Вообще, будучи переведенной безжалостным перстом судьбы в статус людей малоимущих и слегка уже в этом статусе пооглядевшись, Женя пришла к выводу, что все бедные люди делятся на три основные категории: бедный, который злится и вожделеет, бедный, который не смеет и помышлять, и бедный, который подвел-таки под свою бедность удобную для себя философию. Однако к какой из этих категорий себя отнести, Женя так и не определила. Злиться и вожделеть как-то не хотелось. Не умела она от природы злиться по-настоящему. Думать не сметь тоже трудно было, поскольку она успела уже побывать в той сытой жизни, где и дума ют, и смеют. А философии всякие нужные отчего-то вообще мимо ее головы проскакивали. Наверное, голова у нее такая была – ни к чему не восприимчивая. Права, пожалуй, Катька, сравнивая ее с искусственным домашним растением – аукубой японской… Хотя, если по совести, уж Катьке ли об этом рассуждать? С одной стороны, оно, конечно, понятно. Юношеский максимализм и все такое прочее… А с другой стороны, трудно, что ль, увидеть, как матери нелегко сейчас плюхаться в свалившихся на голову проблемах? Вот взять и увидеть, что она, мать, не суперменша крутая, а всего лишь обыкновенная женщина, идущая в полном одиночестве против холодного жизненного ветра? Как может, так и идет. Пусть аукубой японской искусственной, но идет же! Замерзает порой, корочкой льда покрывается, но идет…
Женя тут же нарисовала в воображении саму себя, бедную, обросшую этой самой корочкой льда, и от нахлынувшей острой к себе жалости даже остановилась, будто с размаха ткнулась лбом в холодную шершавую стену. Не ударилась, а именно ткнулась. Не больно, но неприятно очень. И тут же почувствовала в голове знакомый звон. Нехороший такой, тяжелый, дергающий за сердце. Знала она прекрасно, что это за звон – от него корежится все внутри, дрожит и выворачивается наизнанку. Что ж, именно так приступ этой проклятой болезни всегда и начинается. Болезни под названием испуганное женское одиночество. И если не принять меры, можно разболеться не на шутку. Так разболеться, что себе не рада будешь. Очень, очень коварная эта болезнь. Вообще, если по справедливости, медикам следовало бы даже легализовать ее, в справочники свои занести, в учебники всякие медицинские. А что? Говорят же, например, – приступ острого аппендицита. А почему не может быть приступа острого одиночества? Еще неизвестно, что для организма опаснее! Аппендицит – это что, ножничками чик – и нет его. А с одиночеством так не обойдешься. И антибиотики от него не спасут. И как простуду его тоже не вылечишь…

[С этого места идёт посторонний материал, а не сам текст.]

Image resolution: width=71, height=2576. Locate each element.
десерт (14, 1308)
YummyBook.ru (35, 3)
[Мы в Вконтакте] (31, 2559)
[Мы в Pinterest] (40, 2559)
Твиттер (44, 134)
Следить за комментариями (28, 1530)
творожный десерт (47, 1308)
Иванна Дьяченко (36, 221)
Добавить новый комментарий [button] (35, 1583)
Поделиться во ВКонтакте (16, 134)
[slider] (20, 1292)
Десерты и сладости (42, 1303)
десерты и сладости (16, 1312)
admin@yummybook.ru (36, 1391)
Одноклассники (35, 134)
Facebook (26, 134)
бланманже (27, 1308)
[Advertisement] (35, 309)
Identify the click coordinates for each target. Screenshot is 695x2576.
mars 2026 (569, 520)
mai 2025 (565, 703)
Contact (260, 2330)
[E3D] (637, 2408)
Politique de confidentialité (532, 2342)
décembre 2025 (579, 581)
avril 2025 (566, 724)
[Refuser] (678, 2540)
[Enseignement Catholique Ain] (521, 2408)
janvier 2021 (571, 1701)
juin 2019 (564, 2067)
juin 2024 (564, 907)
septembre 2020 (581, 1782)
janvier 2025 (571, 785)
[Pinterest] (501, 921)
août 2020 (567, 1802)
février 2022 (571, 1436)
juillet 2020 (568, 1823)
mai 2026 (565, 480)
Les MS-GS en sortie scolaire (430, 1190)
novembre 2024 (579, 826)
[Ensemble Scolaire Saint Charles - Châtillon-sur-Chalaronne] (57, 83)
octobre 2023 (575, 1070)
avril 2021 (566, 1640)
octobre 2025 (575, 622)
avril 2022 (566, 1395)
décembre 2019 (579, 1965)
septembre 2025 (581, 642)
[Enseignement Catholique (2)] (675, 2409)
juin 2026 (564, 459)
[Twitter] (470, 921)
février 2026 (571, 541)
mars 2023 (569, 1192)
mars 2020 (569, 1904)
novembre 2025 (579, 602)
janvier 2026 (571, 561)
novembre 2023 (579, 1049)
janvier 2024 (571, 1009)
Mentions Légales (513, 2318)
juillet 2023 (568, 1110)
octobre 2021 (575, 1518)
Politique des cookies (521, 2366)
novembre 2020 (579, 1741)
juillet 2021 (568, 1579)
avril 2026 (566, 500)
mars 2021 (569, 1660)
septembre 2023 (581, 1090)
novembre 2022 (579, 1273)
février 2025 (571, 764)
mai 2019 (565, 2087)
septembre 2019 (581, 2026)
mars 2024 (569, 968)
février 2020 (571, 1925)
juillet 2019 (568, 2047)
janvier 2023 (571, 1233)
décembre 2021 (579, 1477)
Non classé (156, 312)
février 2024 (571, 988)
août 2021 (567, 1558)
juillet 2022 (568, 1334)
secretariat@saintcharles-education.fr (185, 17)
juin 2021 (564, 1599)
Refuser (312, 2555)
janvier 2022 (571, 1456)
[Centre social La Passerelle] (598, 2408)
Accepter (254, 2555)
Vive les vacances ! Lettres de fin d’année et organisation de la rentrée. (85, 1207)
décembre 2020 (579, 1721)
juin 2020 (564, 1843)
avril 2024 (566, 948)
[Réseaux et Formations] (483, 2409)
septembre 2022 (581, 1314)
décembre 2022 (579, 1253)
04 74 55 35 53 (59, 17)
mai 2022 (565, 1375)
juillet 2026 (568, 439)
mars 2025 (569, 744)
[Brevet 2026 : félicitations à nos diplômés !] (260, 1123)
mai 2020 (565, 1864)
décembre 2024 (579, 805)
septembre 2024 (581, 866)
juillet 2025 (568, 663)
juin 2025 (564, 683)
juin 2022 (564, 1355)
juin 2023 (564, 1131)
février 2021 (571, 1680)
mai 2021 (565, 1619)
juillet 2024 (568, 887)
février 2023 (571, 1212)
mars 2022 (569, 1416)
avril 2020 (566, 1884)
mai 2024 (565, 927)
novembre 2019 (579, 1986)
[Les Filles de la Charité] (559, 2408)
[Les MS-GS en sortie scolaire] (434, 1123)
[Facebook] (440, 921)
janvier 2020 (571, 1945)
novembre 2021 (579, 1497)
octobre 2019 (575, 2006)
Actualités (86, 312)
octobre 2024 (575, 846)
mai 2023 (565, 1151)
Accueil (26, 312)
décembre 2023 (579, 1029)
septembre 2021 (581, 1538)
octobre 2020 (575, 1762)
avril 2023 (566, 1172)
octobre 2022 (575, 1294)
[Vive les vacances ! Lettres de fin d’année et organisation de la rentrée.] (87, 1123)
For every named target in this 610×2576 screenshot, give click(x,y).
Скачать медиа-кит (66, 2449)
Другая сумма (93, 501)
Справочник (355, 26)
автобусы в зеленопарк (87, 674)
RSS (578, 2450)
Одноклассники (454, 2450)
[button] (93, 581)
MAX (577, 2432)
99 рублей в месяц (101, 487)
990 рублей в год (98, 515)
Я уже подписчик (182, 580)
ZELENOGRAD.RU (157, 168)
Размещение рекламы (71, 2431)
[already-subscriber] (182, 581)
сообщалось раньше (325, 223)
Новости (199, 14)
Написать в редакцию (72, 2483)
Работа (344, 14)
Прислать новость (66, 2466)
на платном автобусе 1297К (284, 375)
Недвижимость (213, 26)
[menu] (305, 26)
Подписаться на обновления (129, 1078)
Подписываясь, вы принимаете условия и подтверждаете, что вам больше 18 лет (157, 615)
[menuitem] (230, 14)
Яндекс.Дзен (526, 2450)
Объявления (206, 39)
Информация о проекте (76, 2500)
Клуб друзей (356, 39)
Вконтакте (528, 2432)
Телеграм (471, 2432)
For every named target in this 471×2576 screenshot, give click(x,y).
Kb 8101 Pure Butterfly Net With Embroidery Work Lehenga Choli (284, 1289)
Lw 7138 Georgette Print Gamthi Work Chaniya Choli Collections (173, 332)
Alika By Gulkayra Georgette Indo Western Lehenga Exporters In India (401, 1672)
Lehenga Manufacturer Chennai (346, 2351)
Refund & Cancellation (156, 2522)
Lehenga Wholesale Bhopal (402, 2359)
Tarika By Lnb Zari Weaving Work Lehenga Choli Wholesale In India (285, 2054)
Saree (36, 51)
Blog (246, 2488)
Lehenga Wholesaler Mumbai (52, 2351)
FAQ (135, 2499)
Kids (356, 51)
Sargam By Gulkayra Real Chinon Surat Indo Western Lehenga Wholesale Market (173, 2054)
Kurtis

Она зажмурилась в панике на секунду, потом резко повертела головой, будто пытаясь таким простым способом вытряхнуть из нее нехороший звон. Снова открыла глаза, огляделась дико, словно удивляясь тому обстоятельству, как же ее занесло в эту празднично-озабоченную толпу с ее звуками и запахами, с музыкой магазинчиков, с блескучими излишествами развешанной повсюду новогодней дребедени. И вновь ощутила, как оно стоит рядом, проклятое ее одиночество. Главное, коварно так подкралось, прямо в толпе… Кто-то толкнул ее в плечо, быстро проходя мимо, потом весело извинился, обдав ароматом клубничной жвачки. Скользнул с плеча и сполз на локоть ремень сумочки, кто-то пребольно наступил на ногу…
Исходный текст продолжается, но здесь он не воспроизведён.